━━━ EXERCISE DATA

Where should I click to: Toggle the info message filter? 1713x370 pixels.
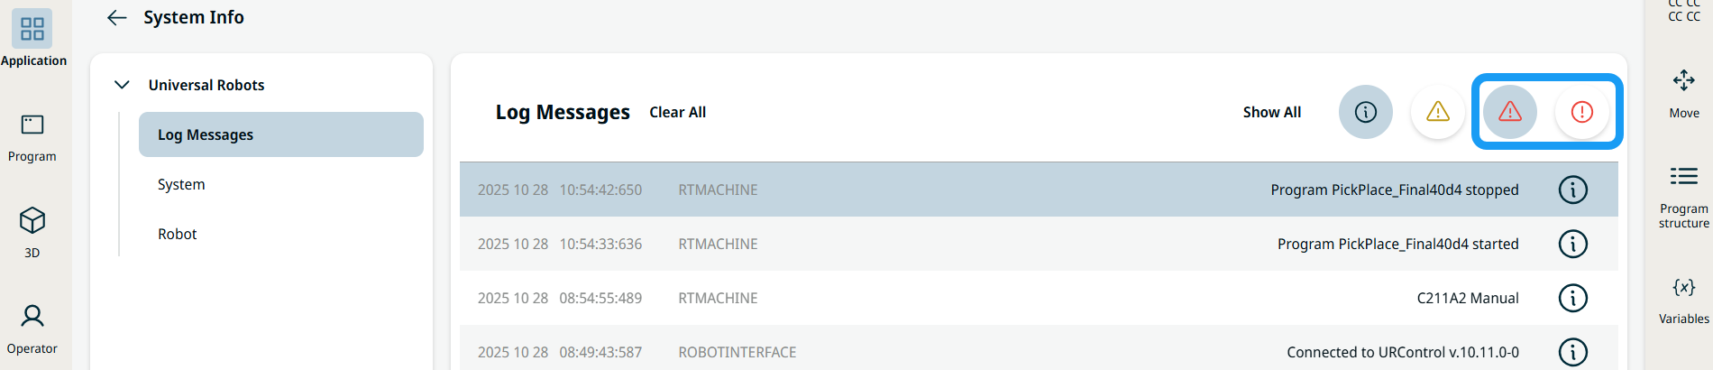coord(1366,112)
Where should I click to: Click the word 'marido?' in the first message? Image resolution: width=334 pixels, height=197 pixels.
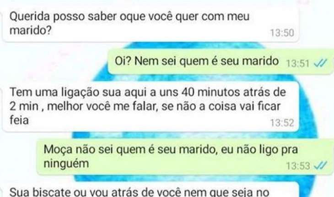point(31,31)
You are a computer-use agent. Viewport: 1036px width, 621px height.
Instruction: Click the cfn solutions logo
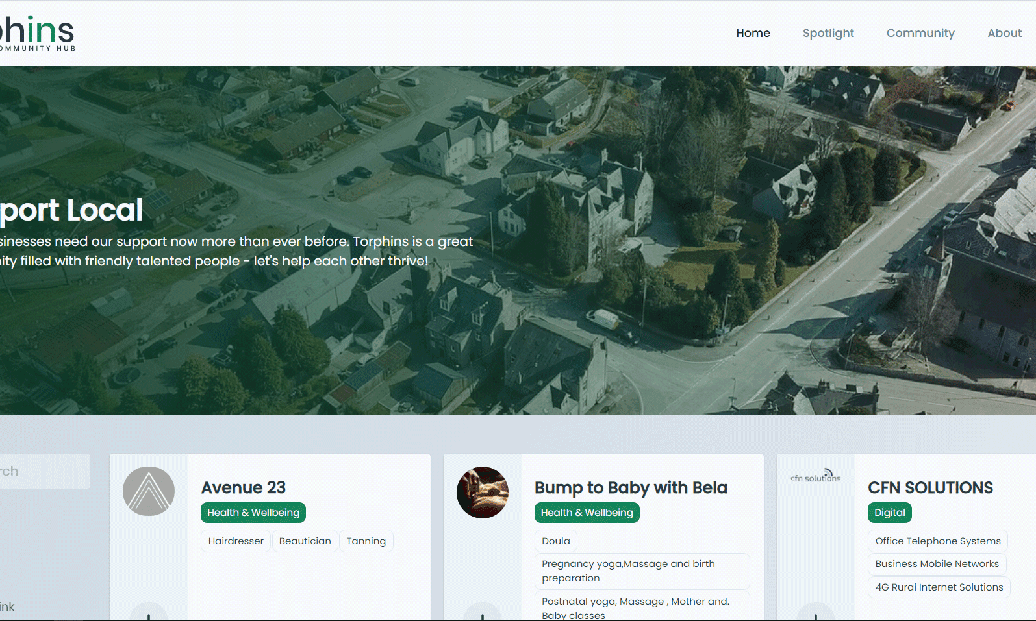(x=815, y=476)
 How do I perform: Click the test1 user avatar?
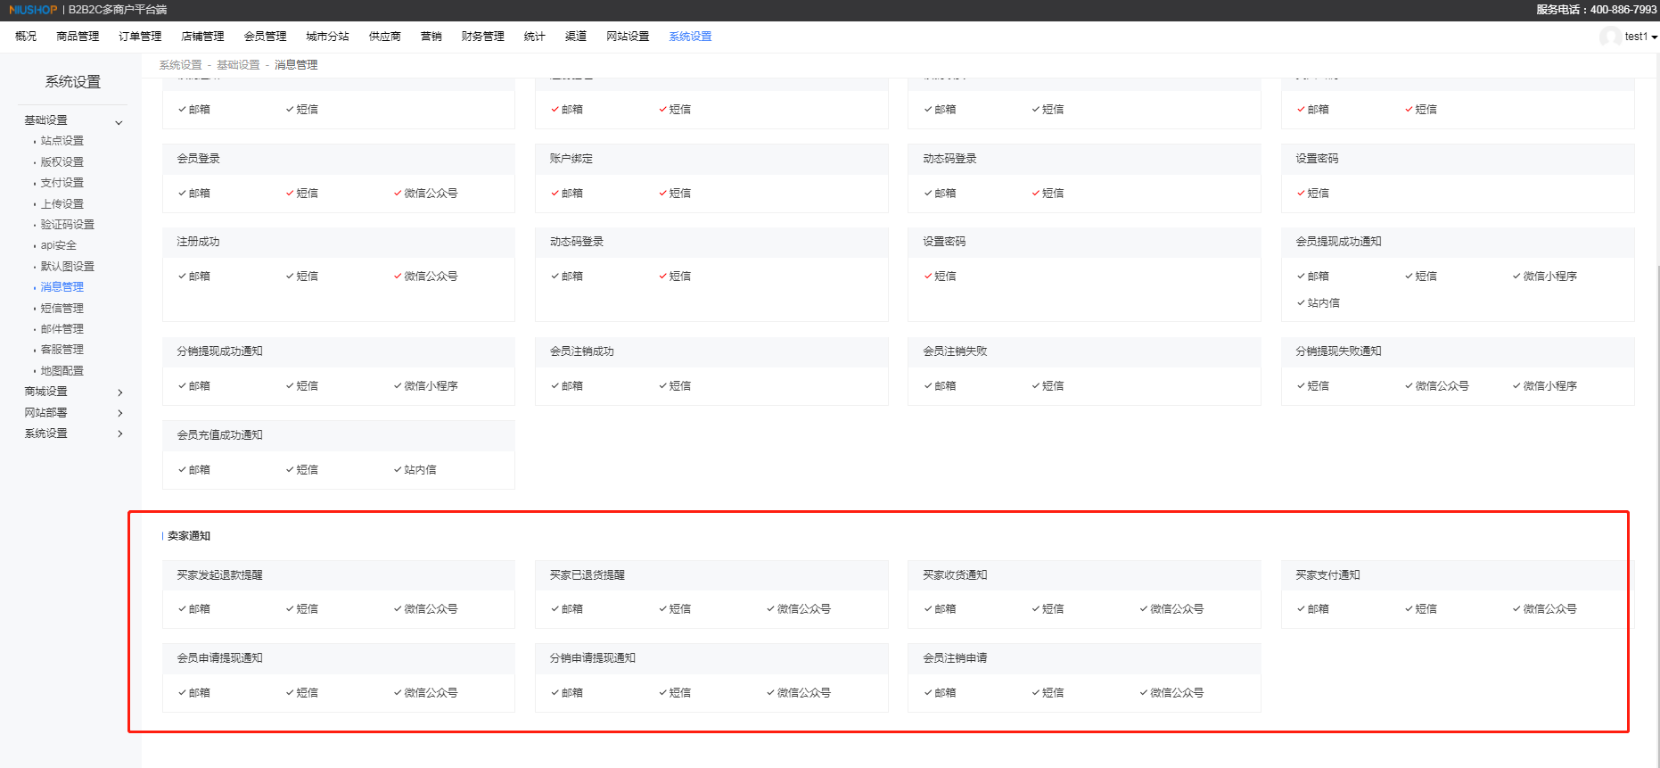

━━━━━━

Print the data word for word and omit the pictures.

Where should I click to: Toggle the info message filter? 1713x370 pixels.
coord(1366,112)
Where should I click to: Click the word 'marido?' in the first message? Image resolution: width=334 pixels, height=197 pixels.
point(31,31)
You are a computer-use agent. Viewport: 1036px width, 621px height.
Instruction: Click the cfn solutions logo
(x=815, y=476)
 How do I perform: Click the test1 user avatar?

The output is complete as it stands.